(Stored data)
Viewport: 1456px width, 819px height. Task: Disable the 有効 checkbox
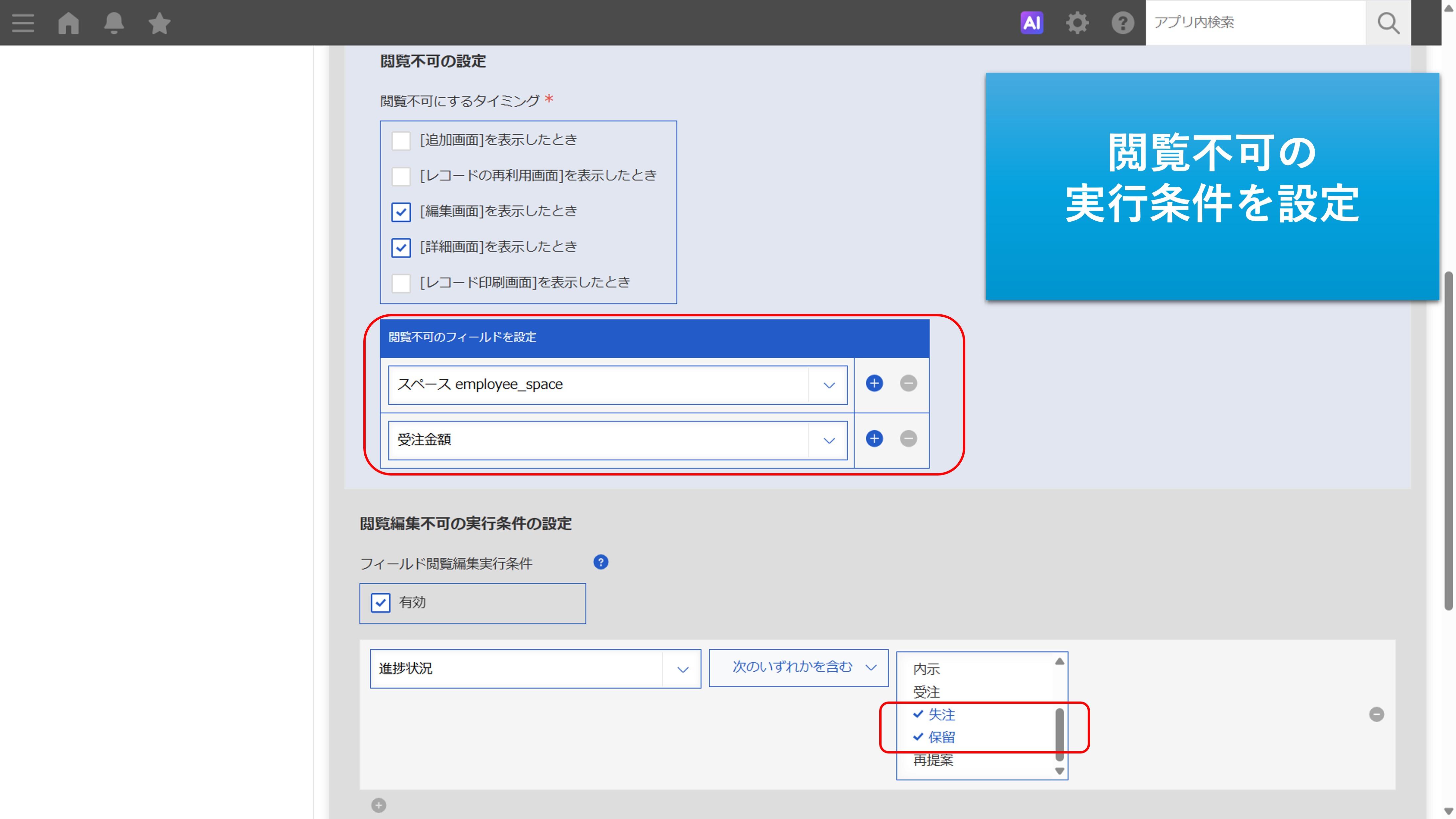pyautogui.click(x=381, y=603)
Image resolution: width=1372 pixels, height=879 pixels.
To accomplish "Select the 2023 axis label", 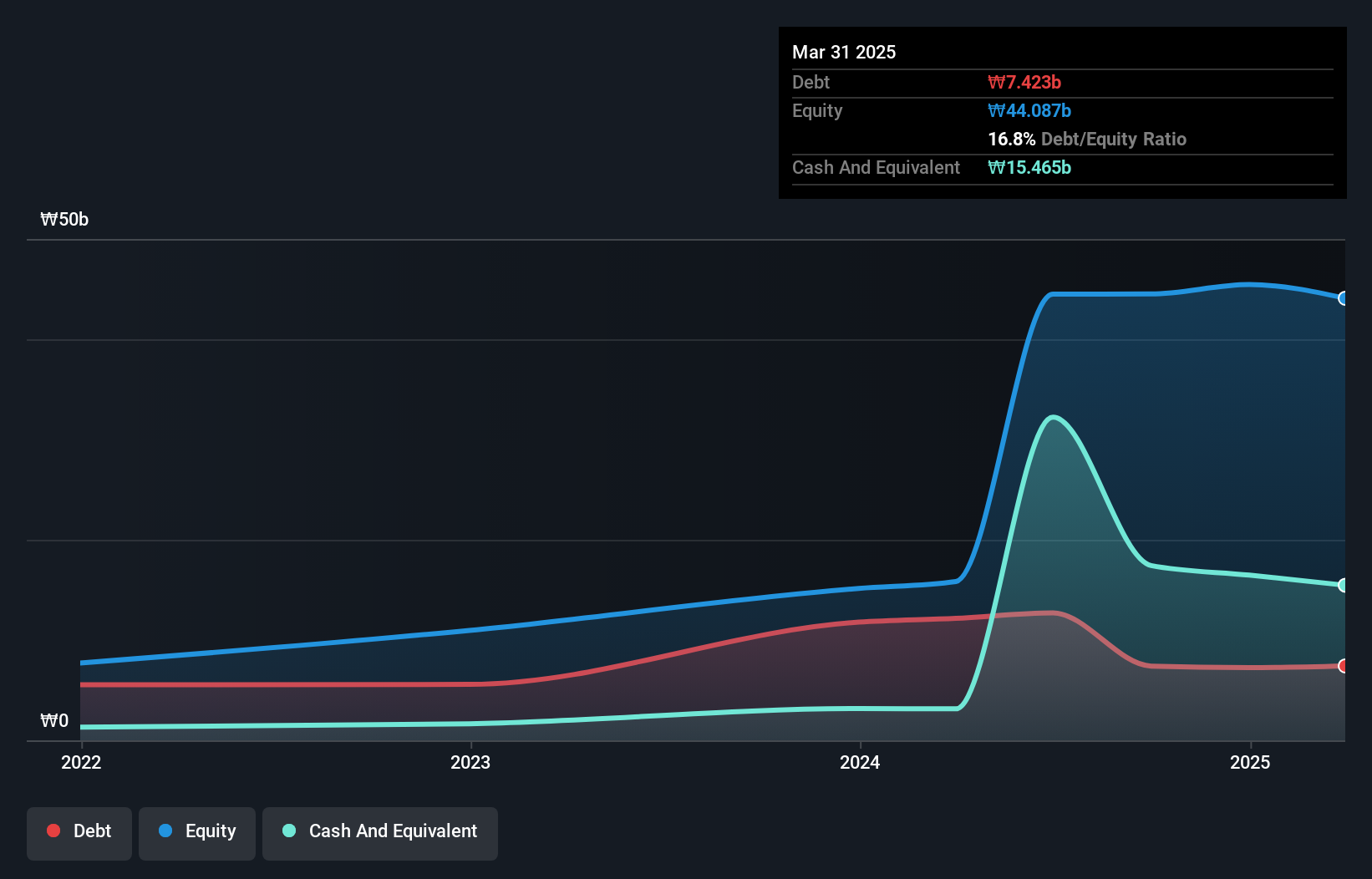I will pyautogui.click(x=471, y=762).
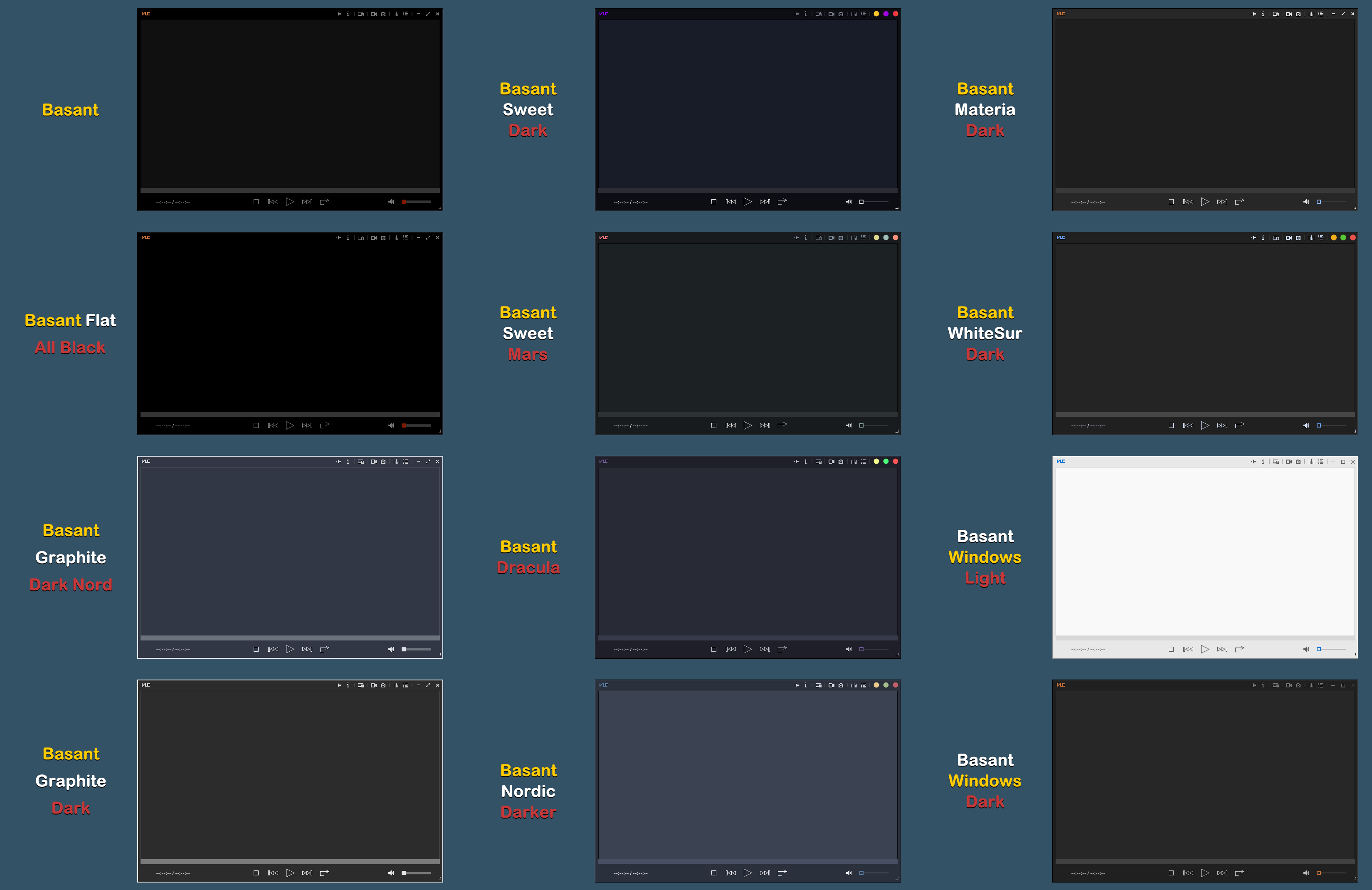1372x890 pixels.
Task: Toggle mute in the Basant window
Action: [391, 201]
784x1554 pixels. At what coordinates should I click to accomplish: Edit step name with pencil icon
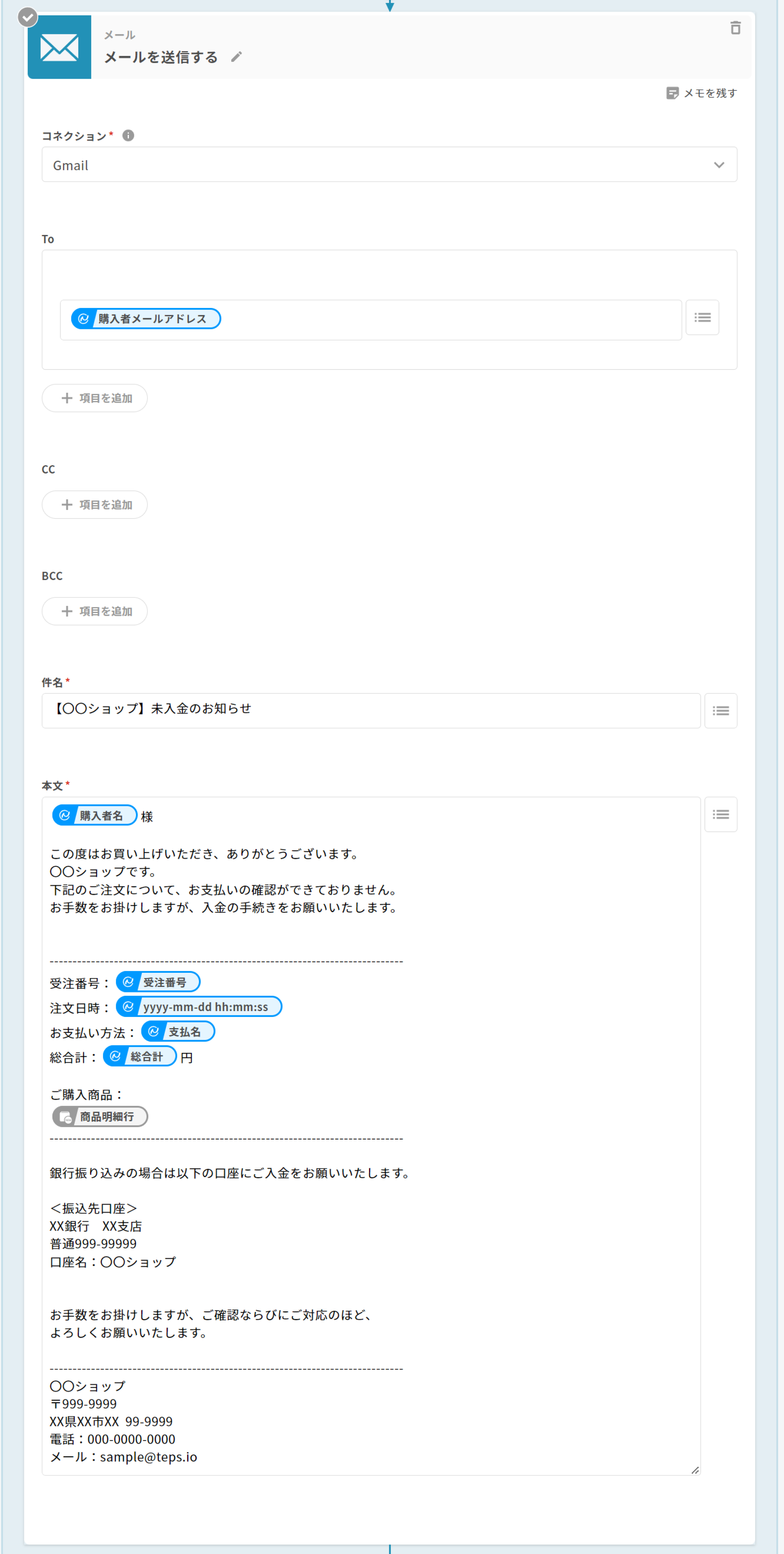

> _What you need to do_: Write out, word for word, the lines from the first line of the entries through the one containing "Image resolution: width=1372", both included. Leave out the pictures.

> _Solution to the exercise_:
Viewport: 1456px width, 819px height. Task: Disable the 有効 checkbox
pyautogui.click(x=381, y=603)
Image resolution: width=1372 pixels, height=879 pixels.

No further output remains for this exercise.